Abstract – The sight impaired face a slew of challenges when it comes to getting around. The only options they have are a draconian era walking staff and a guiding dog, both of which have severe drawbacks. The downsides of using a walking stick include the fact that it is unwieldy and does not allow the user to move around with much fluidity. It also becomes a hindrance when the roads the user is travelling on are unevenly laid out and have cracks and potholes, among other things. The guide dogs on the other hand are expensive and difficult to maintain. As a result, we want to provide a cost-effective and intelligent solution to this problem by offering A-eye,' a wearable smart glass. For the blind in contemporary culture, this is a convenient, cost-effective, and technologically advanced choice. In a nutshell, the A-eye' smart glasses will have a camera mounted on the device's frame that will continuously watch items in front of the user, as well as an IR sensor to determine the distance between the object and the user.
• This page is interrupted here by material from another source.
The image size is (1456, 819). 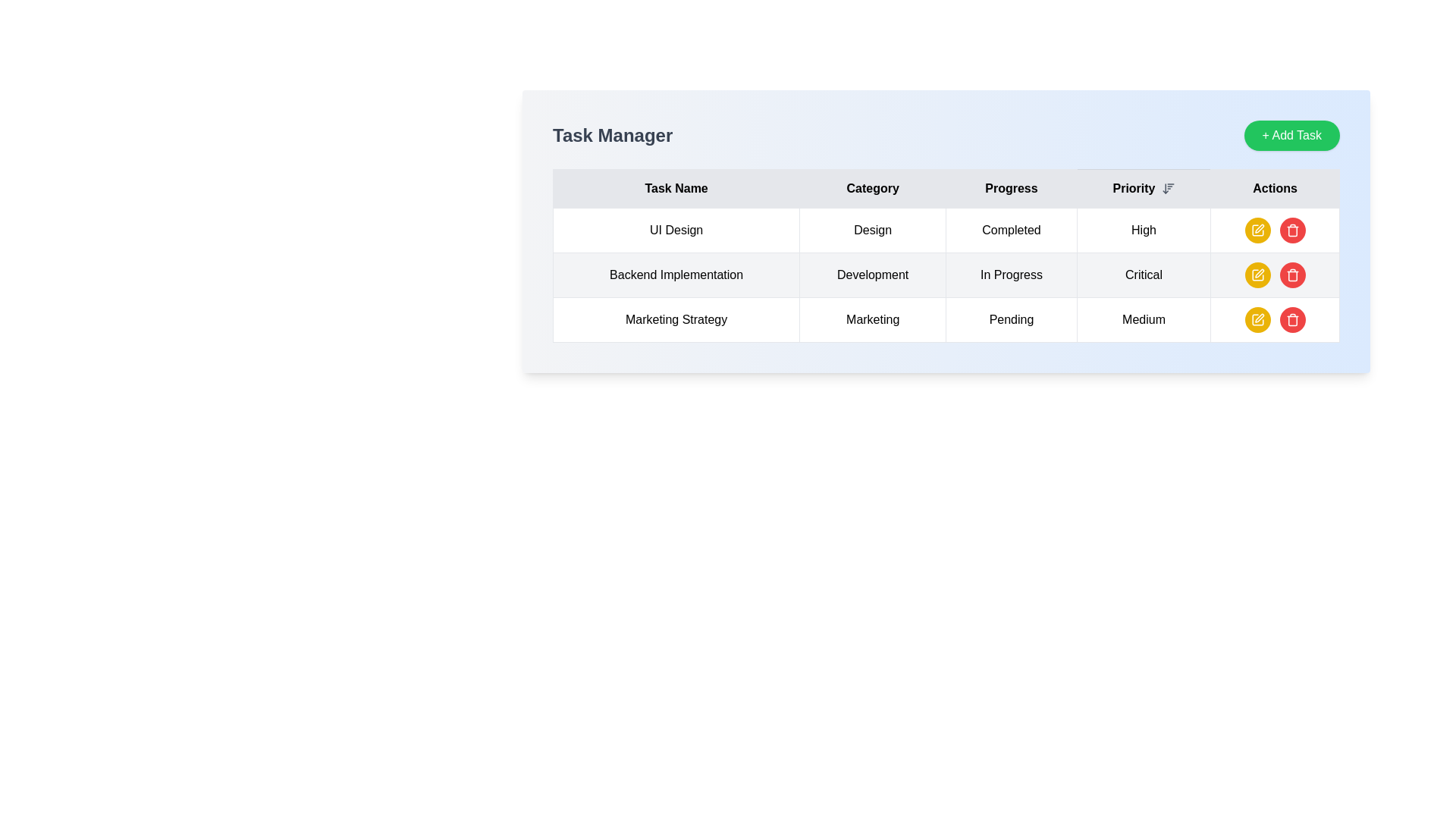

These observations will be turned to voice to allow the user to move around with more ease.

Keywords- AEye, Blind, Ultrasonic sensors, ESP32 CAM, Object Detection, Single Shot Detector (SSD)
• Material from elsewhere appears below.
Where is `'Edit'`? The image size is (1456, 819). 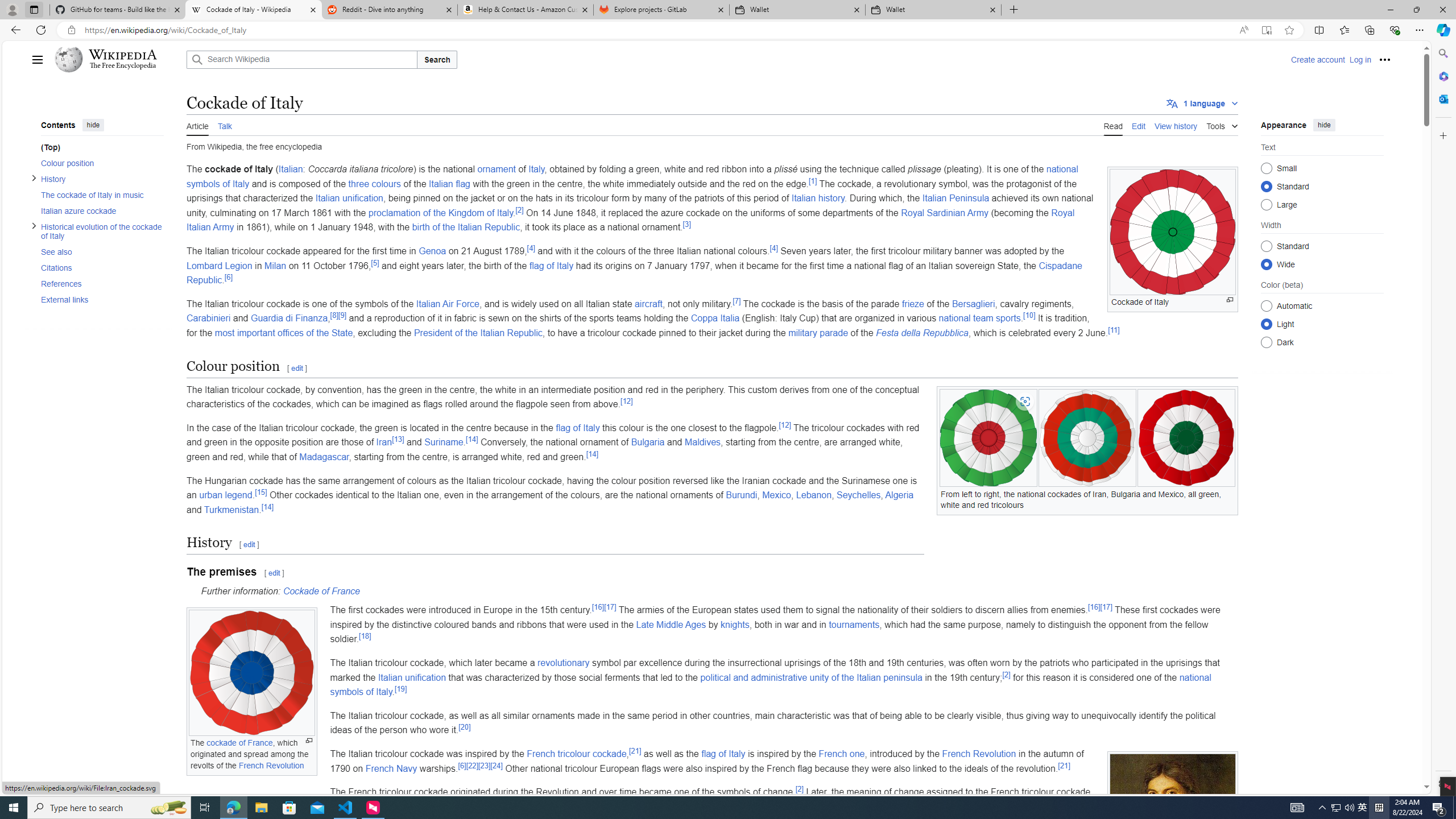 'Edit' is located at coordinates (1138, 124).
    Currently, in India alone, there are approximately 12 million blind people which constitutes around 33% of the worlds entire population. Moreover, this is increasing by the day. Blind people go through many restrictions to their movement, and the only assistant device they have been using is a walking stick. The walking stick compared to the modern age of science is critically draconian. While there are guide dogs, but their problem is the fact that they have a lot of monetary requirements in the form of day-to-day maintenance, including the cost to acquire making them expensive. The walking stick also is presented with its own set of problems. They are not helping the blind section of society to keep their movements as fluid as we hope they would. Furthermore, if encountered with any uneven surface or any cracks on the surface the user is moving on, there might be physical risks involved with using a walking stick. Hence, we have designed a piece of equipment that is lightweight, affordable, and also relieves the user of using a walking stick. With the help of AI and object detection, we have produced the product- AEye- shades to aid the blind. This equipment is user-friendly and light, making it extremely easy to wear and use. This wearable equipment is in the form of any other glasses available in the market. However, the uniqueness of this product is the fact that it is equipped with a camera that continuously monitors objects in front of the user. It is also equipped with two ultrasonic sensors on either side of the face to obtain an accurate

    reading of the distance of the objects. The equipment is connected to a processor which computes all the values and hence provides the observations in an audio format to the user or wearer. The foundation of our project is that of object detection- a technique that allows computers to identify defined objects within an image pulled from a live feed. Bounding boxes are made around the detected objects through the output from the deep learning model concocted on the processor. The project is affordable, hassle-free, and counters all the disadvantages of the walking stick.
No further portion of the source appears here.